Face aux récentes critiques émises par l’ambassadeur américain au Cameroun, le gouvernement a décidé de monter au créneau et de faire entendre sa voix. Le torchon diplomatique brûle entre le Cameroun et les États-Unis. En effet, vendredi dernier, Peter Henry Barlerin, l’ambassadeur des États-Unis au Cameroun, déclarait que la région anglophone du pays était en proie à des assassinats ciblés, des incendies et des pillages de villages.

Une déclaration forte qui a provoqué l’émoi du gouvernement, qui s’est octroyer un droit de réponse via le ministre des relations extérieures. En effet, c’est via une lettre que ce dernier a fait part de la désapprobation du gouvernement face à de tels propos, assurant que les États-Unis se devaient de respecter les usages diplomatiques.

Qualifiant ces propos de totalement infondés, le gouvernement a également tenu à saluer ses forces armées qui, malgré de fortes pertes humaines et un harcèlement quasi quotidien, arrive à garder un certain professionnalisme.

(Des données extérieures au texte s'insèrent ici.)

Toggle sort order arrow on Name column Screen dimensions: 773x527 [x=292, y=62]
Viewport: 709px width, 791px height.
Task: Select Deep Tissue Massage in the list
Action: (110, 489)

Réfléchir à la manière d’aborder ce conflit

Une réponse nette donc, qui tranche bien évidemment avec les soupçons américains. En effet, pour la toute première fois, une puissance occidentale a assuré que des exactions ont été commises par l’armée camerounaise sur des rebelles armés réclament l’indépendance des régions anglophones, situées au nord-ouest et au sud-ouest.

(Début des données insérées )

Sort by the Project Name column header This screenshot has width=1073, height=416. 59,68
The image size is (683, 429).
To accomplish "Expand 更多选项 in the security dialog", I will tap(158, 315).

D’ailleurs, l’ambassadeur Barlerin aurait confié au président Biya qu’il devait réfléchir à la manière d’aborder ce conflit si jamais celui-ci voulait être salué dans les livres d’histoire. Une attaque, cette fois-ci, un peu plus personnelle, qui a fait, là encore réagir les autorités, assurant que Paul Biya a toujours été élu à l’occasion de différents scrutins présidentiels et non par la force.